# CC Cleaner



## FM3 (Aug 12, 2019)

Usually unnecessary. Generally is useful when nothing else works for a particular task, such as a program that refuses to uninstall.


----------



## diyorpay (Sep 21, 2010)

I like CCleaner and use it at least once a day to clear out cookies and cache. Keeps Win 8.1 machine running lean.
Also use add on CcEnhancer which works well to improve basic product.
I run one instance as me (regular user) and a second using an administrator account.
Both have free versions but...
Piriform sold to Avast in July 2017. Avast is a Czech company and has been hacked twice since then.
So, I run a pre-Avast, pre 2017 version of Ccleaner. Very often nudged by Avast to update, but I don't.
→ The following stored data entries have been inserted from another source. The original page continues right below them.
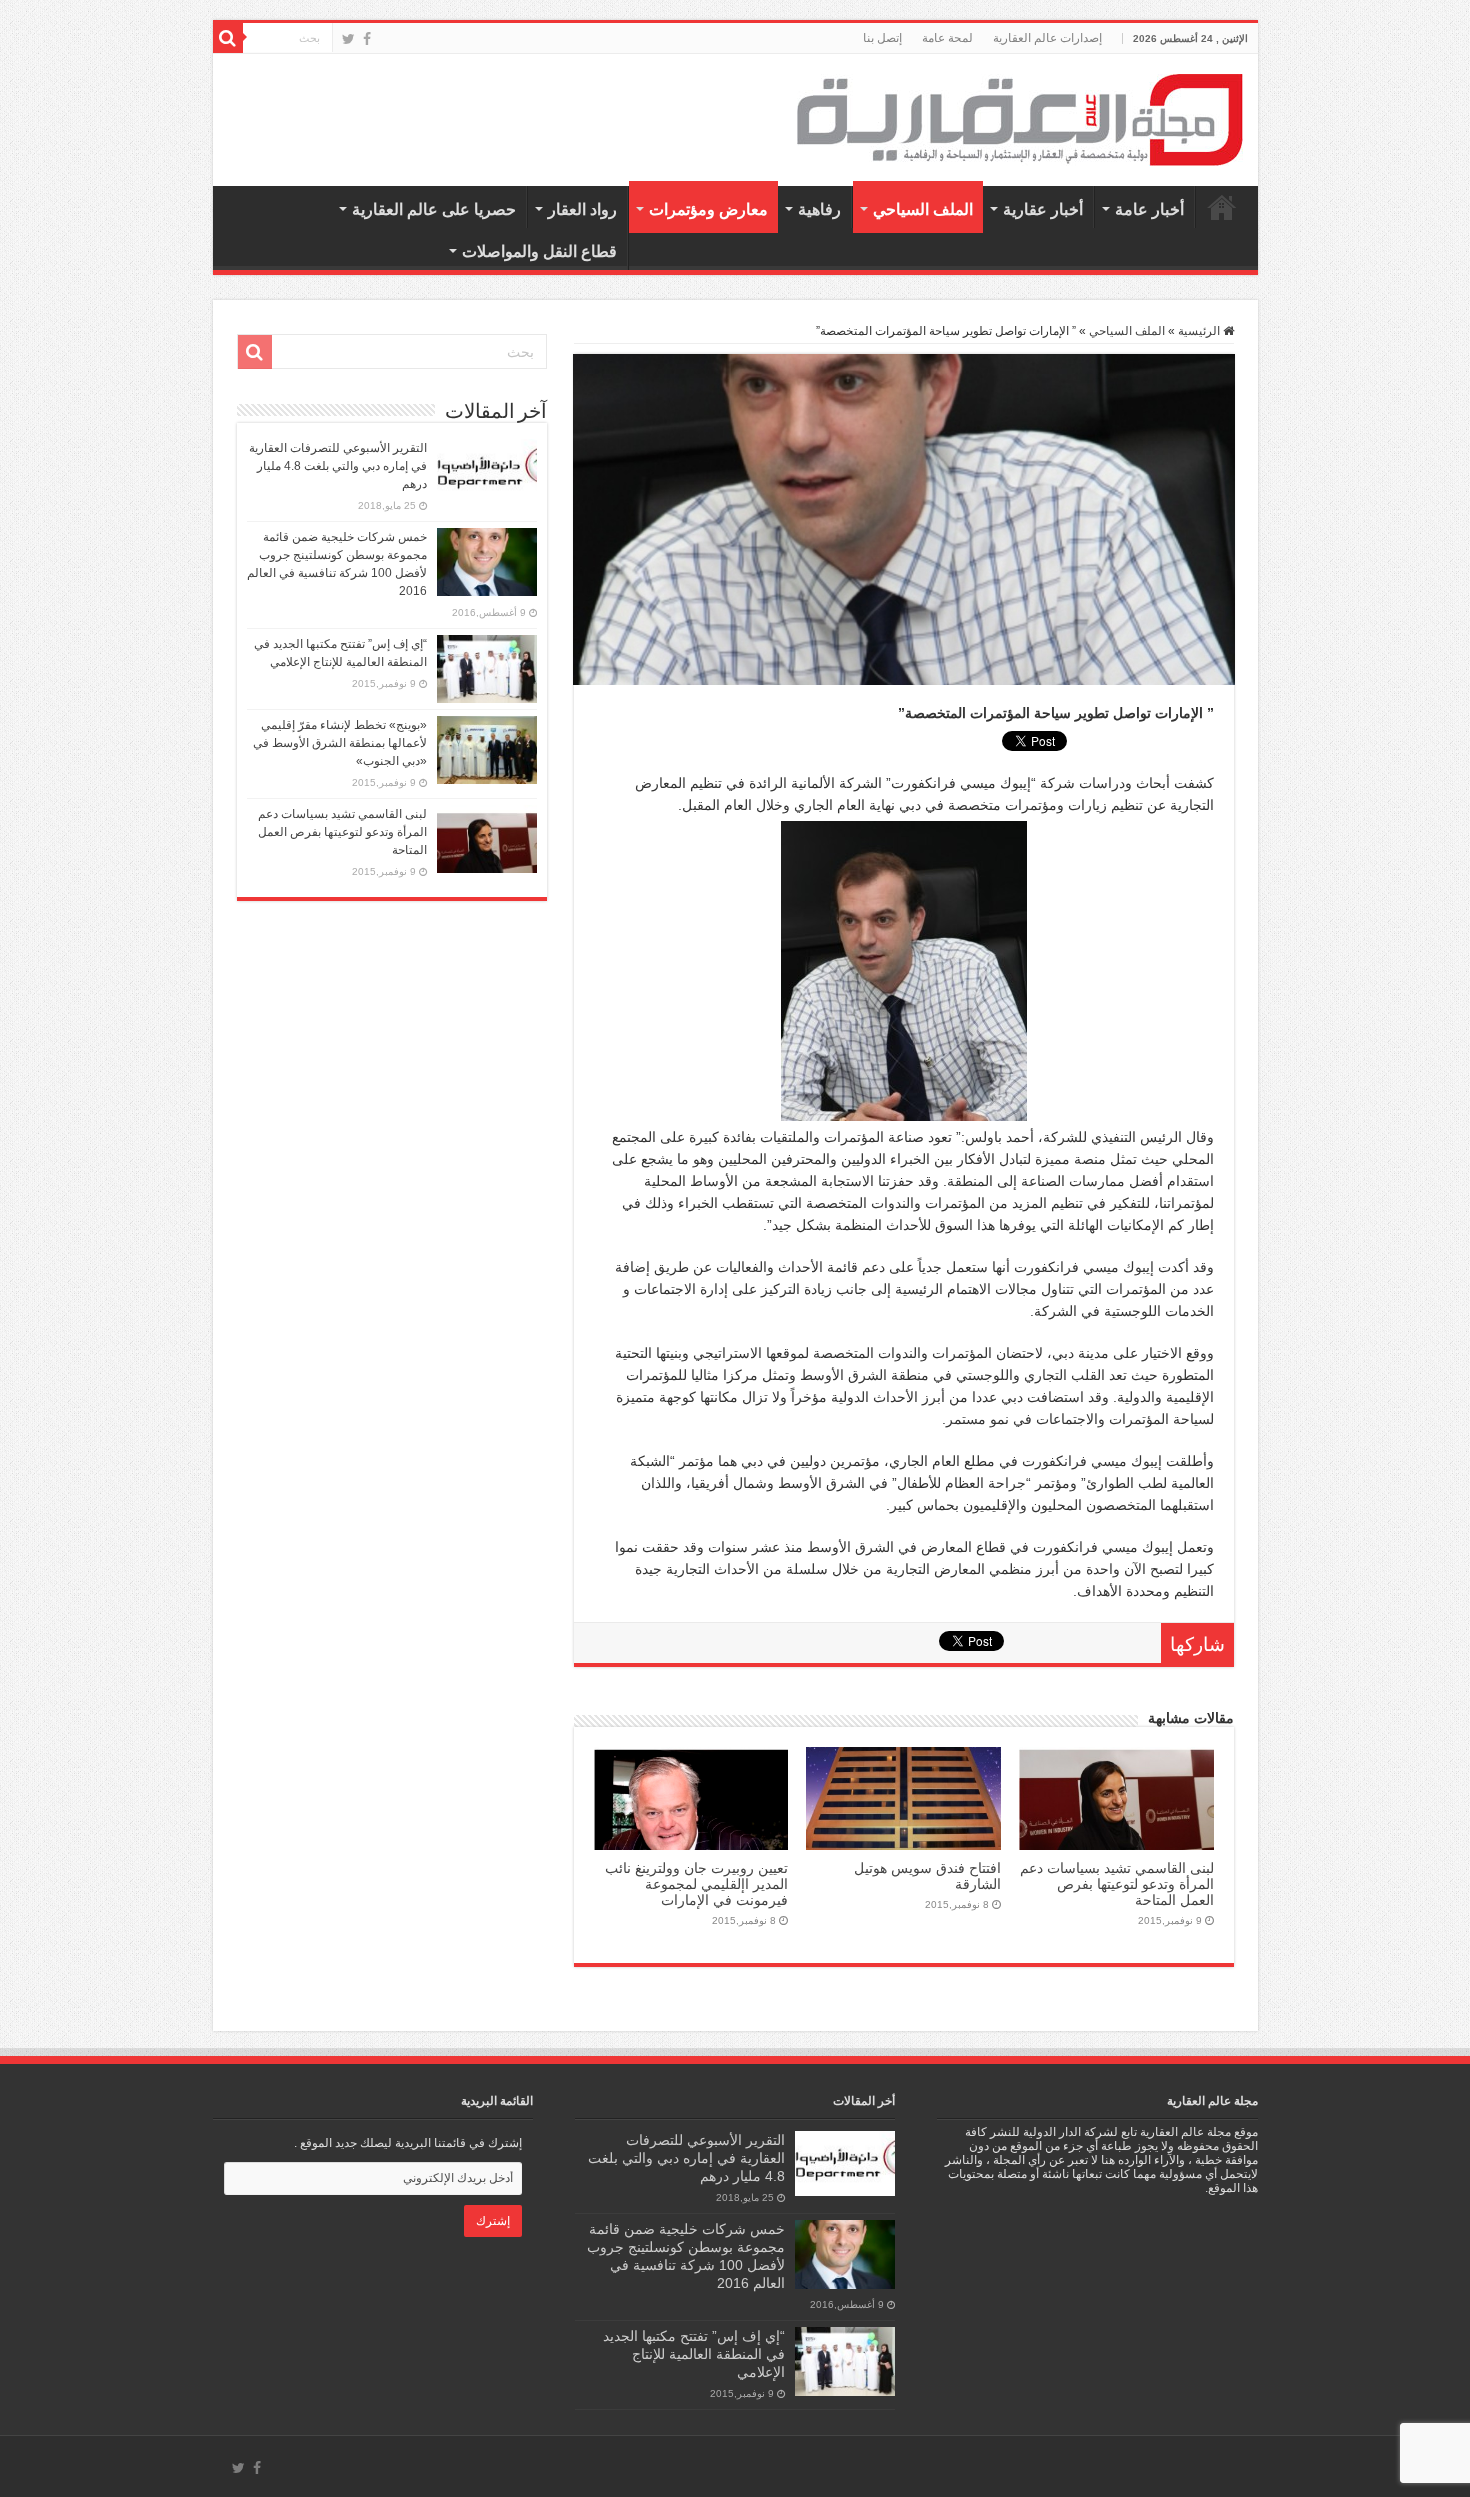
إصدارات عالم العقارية (1047, 38)
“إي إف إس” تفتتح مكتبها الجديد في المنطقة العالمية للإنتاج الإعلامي (694, 2354)
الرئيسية (1222, 207)
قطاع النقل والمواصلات (539, 251)
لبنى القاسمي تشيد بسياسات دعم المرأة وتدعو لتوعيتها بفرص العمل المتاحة (1117, 1884)
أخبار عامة (1149, 209)
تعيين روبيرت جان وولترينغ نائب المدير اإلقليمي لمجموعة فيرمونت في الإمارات (696, 1884)
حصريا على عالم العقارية (434, 209)
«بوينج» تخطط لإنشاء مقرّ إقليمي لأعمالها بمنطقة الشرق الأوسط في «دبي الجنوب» (340, 743)
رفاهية (819, 209)
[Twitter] (348, 39)
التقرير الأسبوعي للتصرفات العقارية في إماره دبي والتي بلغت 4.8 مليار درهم (338, 466)
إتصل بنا (882, 38)
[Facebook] (367, 39)
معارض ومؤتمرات (708, 209)
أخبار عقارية (1043, 209)
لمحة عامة (947, 38)
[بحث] (228, 38)
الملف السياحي (923, 209)
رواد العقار (582, 209)
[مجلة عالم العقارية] (1020, 119)
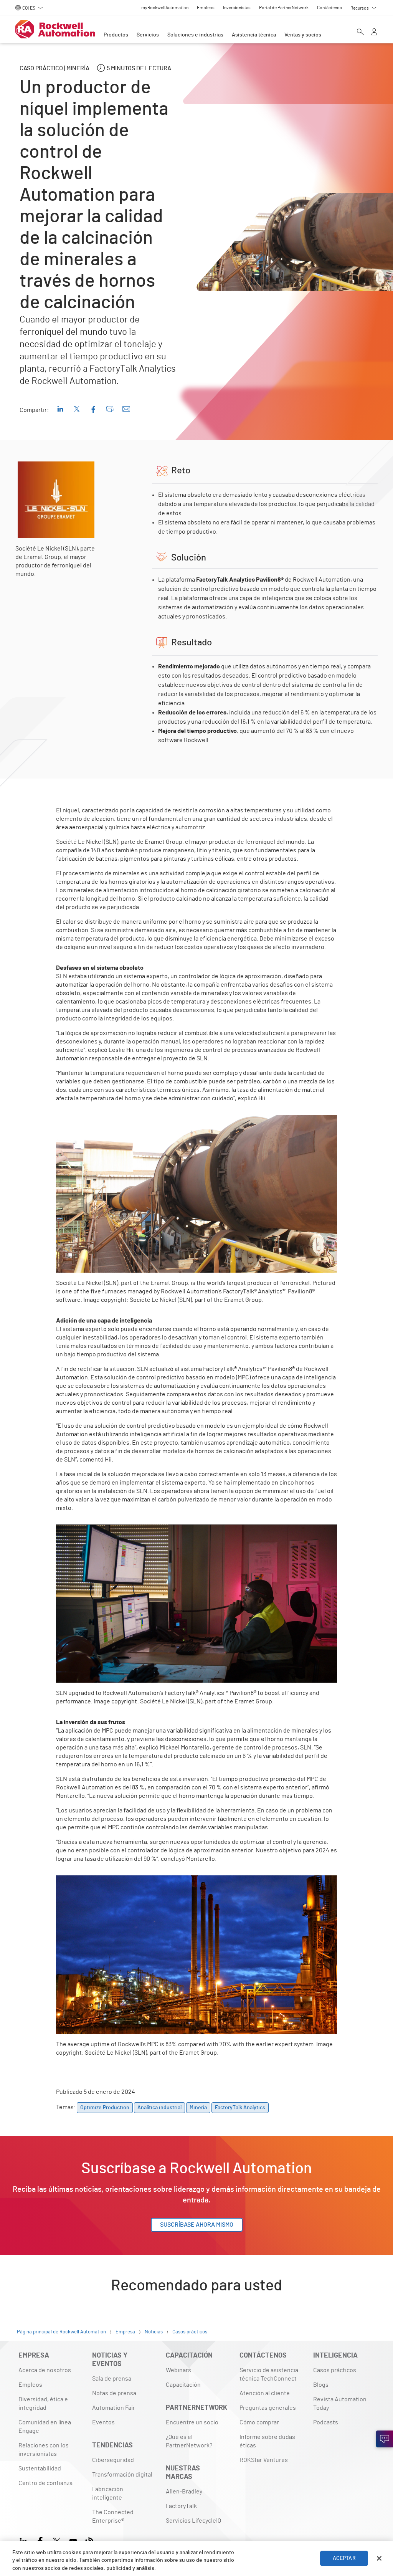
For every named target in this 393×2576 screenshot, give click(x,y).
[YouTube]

Running an older version by Piriform (Avast still uses the name) with an added CcEnhancer by Singular Labs has convinced me that it's what I trust.
CcEnhancer, when downloaded, should be placed in Ccleaner directory and either run from there or with a desktop link, but as an administrator.
Finding a Ccleaner version prior to July 2017 is not that easy to find.









Avast: No plans to discontinue CCleaner following second hack in two years


Czech intelligence agency: "Data analysis suggests that the attack came from China."




www.zdnet.com


----------



## ktownskier (Aug 22, 2018)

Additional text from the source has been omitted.